→ Task inputs:

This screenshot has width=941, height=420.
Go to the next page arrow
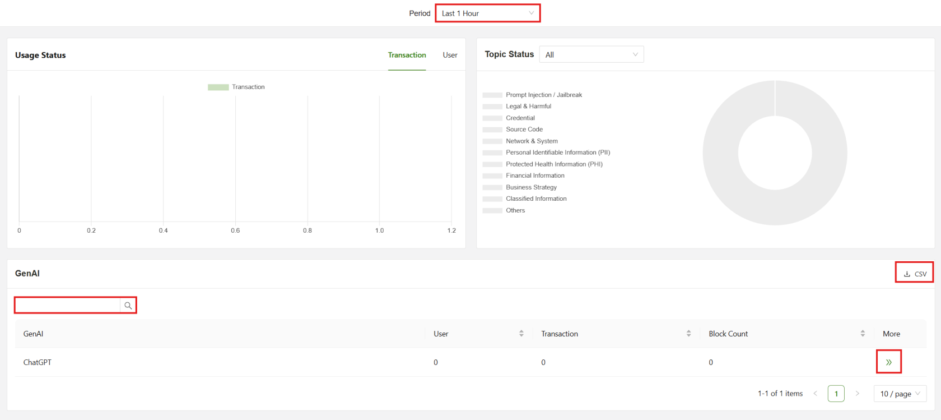pos(857,394)

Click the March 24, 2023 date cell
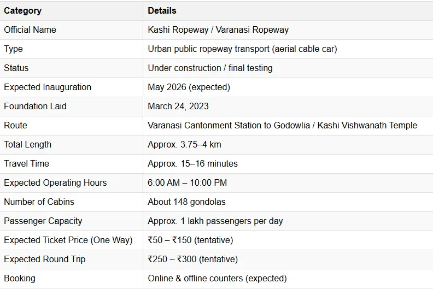[178, 106]
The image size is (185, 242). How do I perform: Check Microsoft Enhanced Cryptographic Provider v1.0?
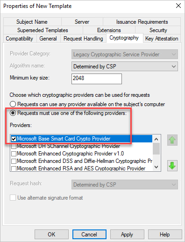pos(14,154)
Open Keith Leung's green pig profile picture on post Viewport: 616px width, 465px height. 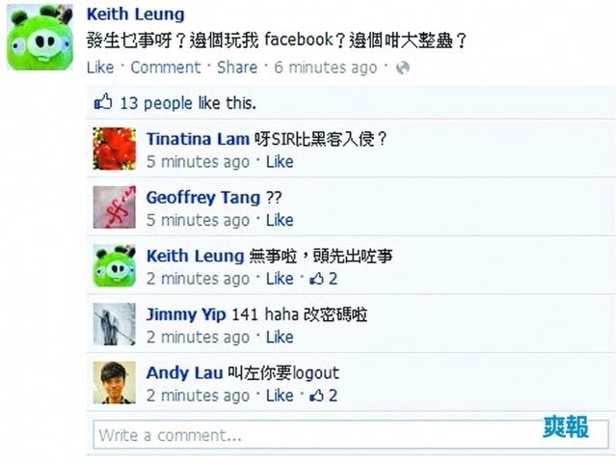click(x=40, y=38)
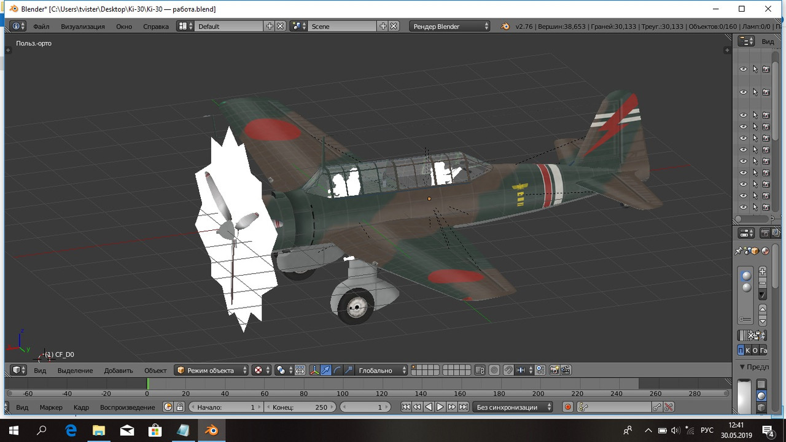Click the translate manipulator arrow icon
The image size is (786, 442).
tap(326, 370)
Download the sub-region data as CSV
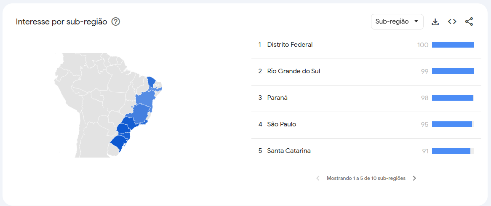 [x=435, y=22]
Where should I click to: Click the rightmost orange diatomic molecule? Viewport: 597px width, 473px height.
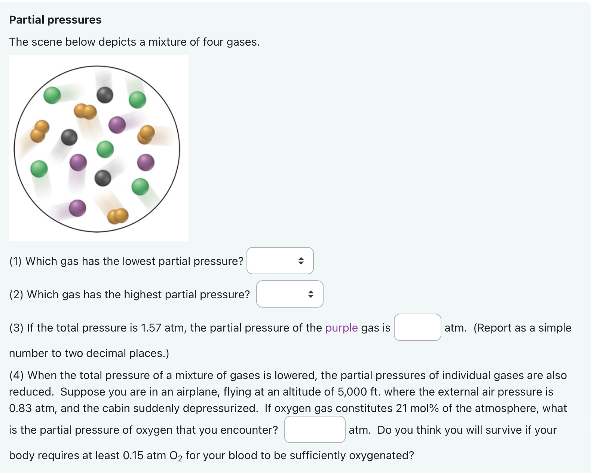(146, 134)
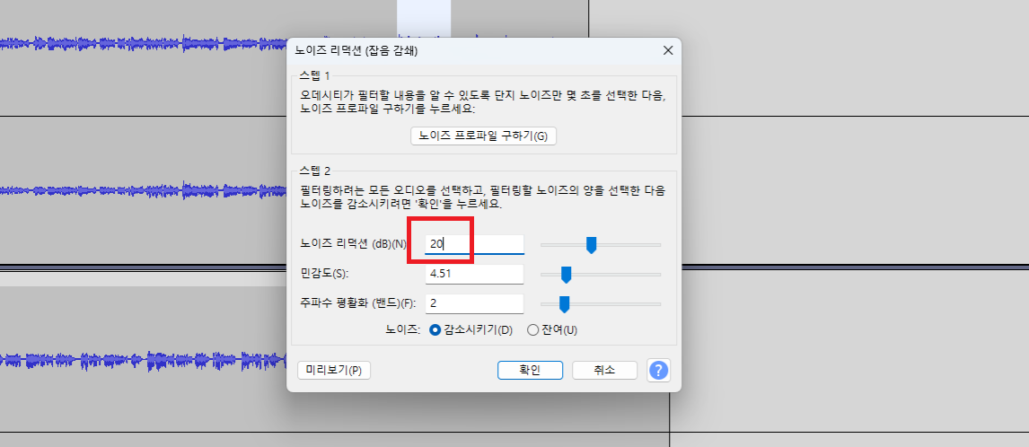Click the 민감도(S): label text
This screenshot has height=447, width=1029.
coord(325,274)
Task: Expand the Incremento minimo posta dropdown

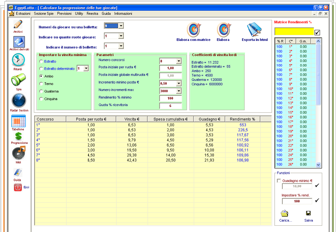Action: click(178, 83)
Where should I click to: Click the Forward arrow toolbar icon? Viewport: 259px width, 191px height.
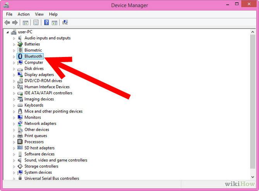click(15, 23)
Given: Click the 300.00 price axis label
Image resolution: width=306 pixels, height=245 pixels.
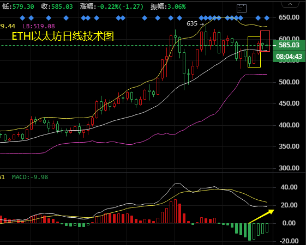Looking at the screenshot, I should coord(289,168).
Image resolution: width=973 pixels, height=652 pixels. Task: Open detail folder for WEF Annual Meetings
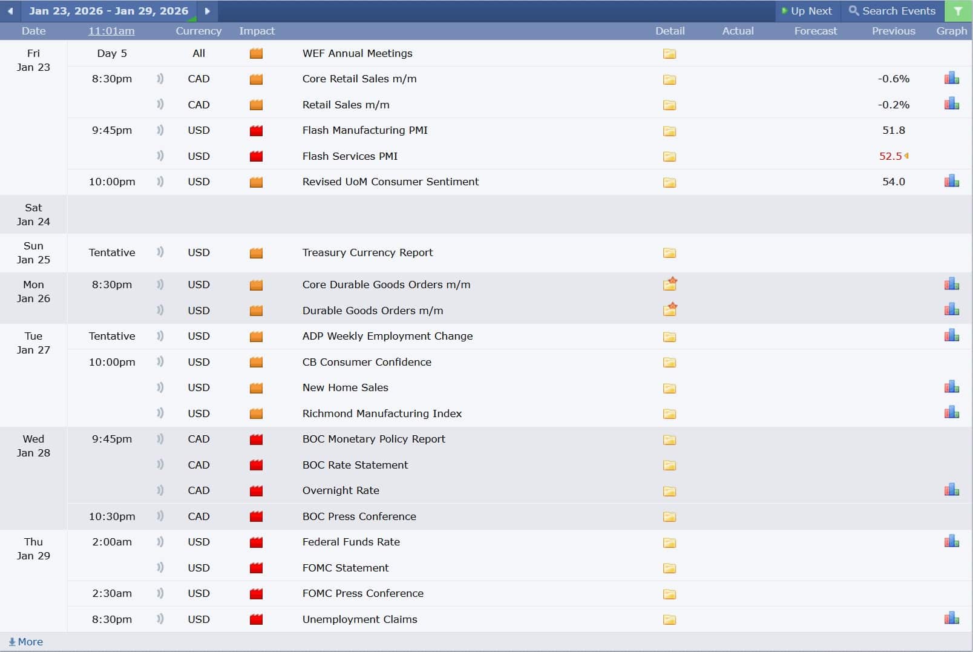coord(669,54)
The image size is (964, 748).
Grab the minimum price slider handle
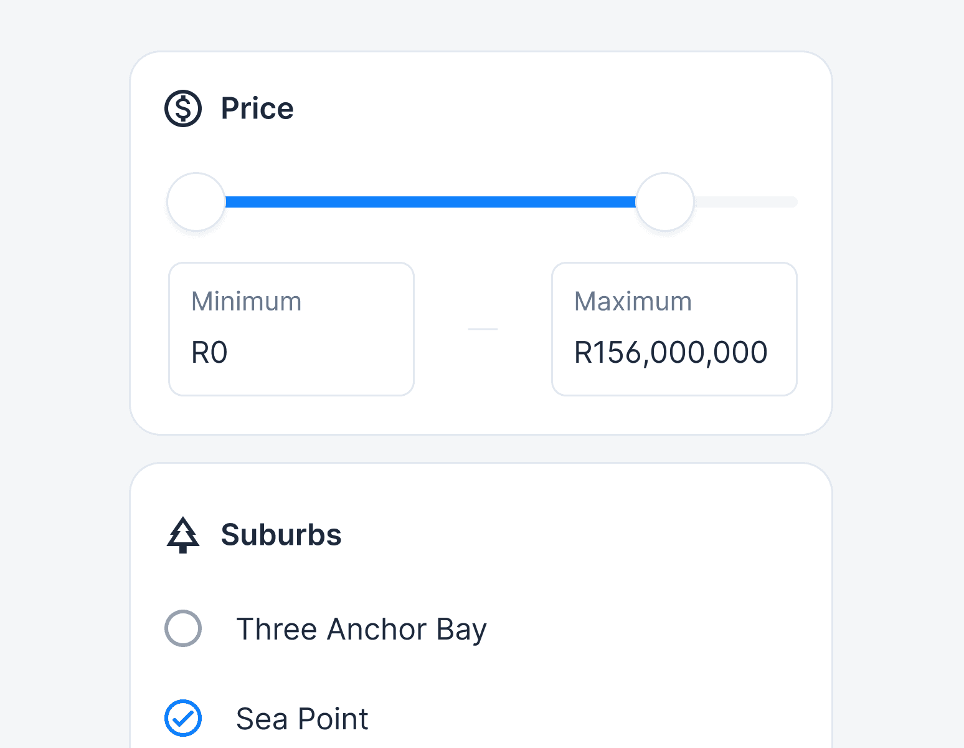click(196, 202)
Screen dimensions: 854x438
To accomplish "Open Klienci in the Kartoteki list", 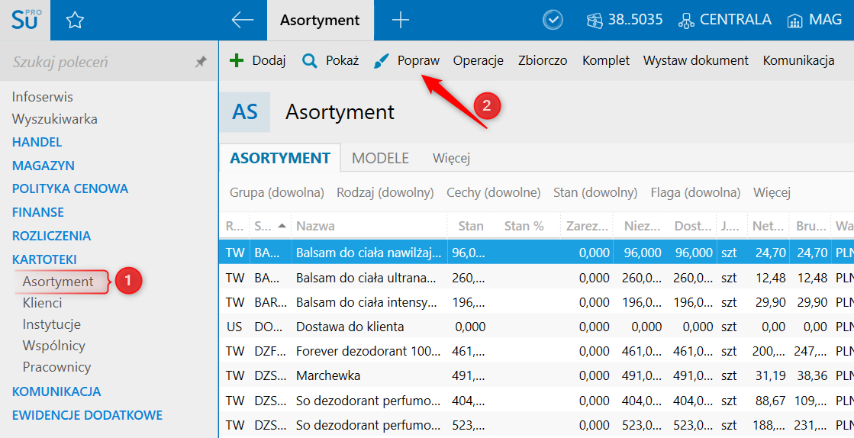I will (42, 303).
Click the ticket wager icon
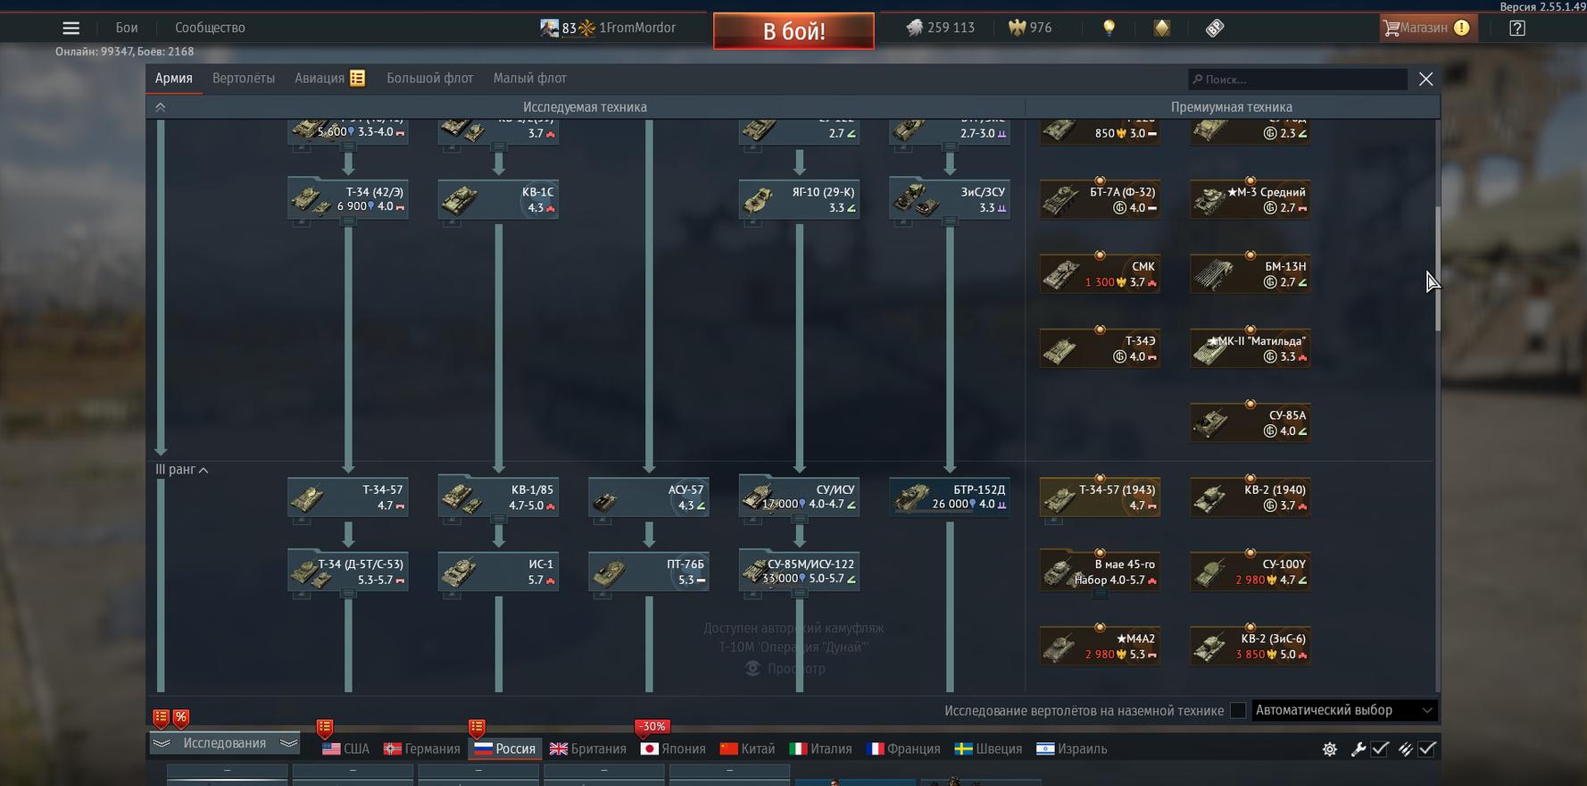Viewport: 1587px width, 786px height. click(x=1214, y=28)
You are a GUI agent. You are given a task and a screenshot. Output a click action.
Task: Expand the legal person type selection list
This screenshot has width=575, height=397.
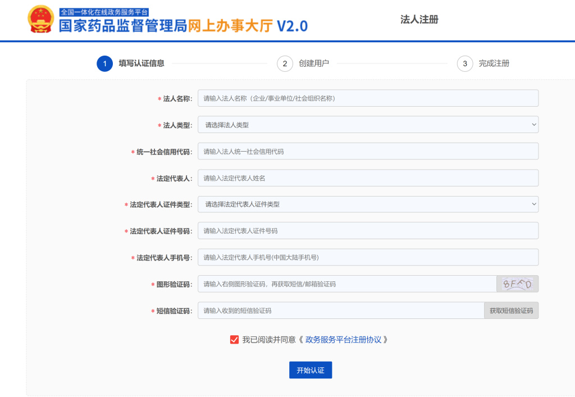(x=368, y=124)
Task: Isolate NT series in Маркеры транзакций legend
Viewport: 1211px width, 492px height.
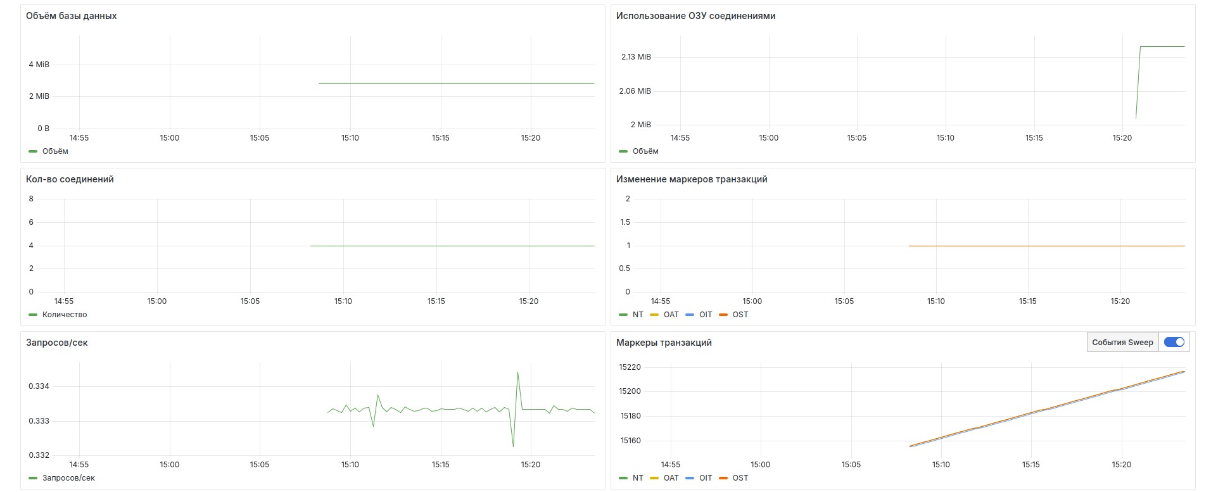Action: coord(637,478)

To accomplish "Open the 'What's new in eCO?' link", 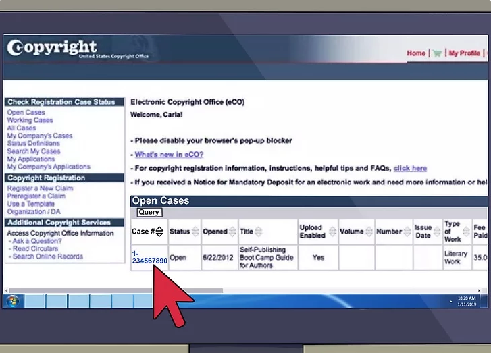I will [170, 154].
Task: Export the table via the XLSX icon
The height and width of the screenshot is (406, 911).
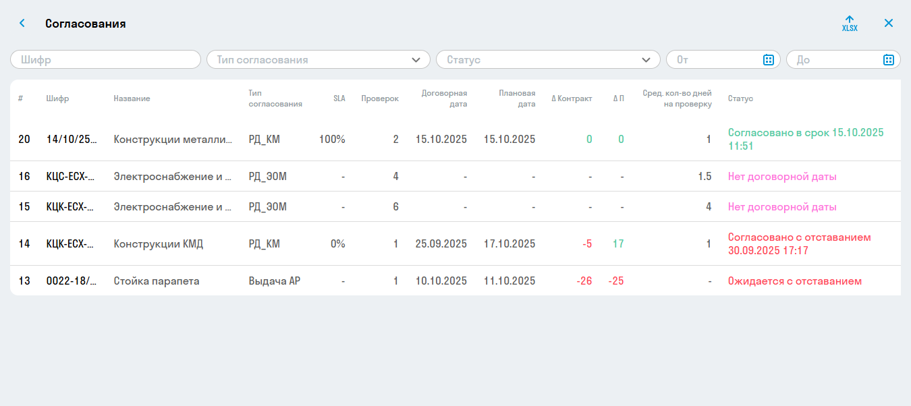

→ Exercise goal: Print the lines from the one holding "Task: Export the table via the XLSX icon" through the last line of the records, word for word, and omit the pictures.

→ Your solution:
Task: Export the table via the XLSX icon
The height and width of the screenshot is (406, 911).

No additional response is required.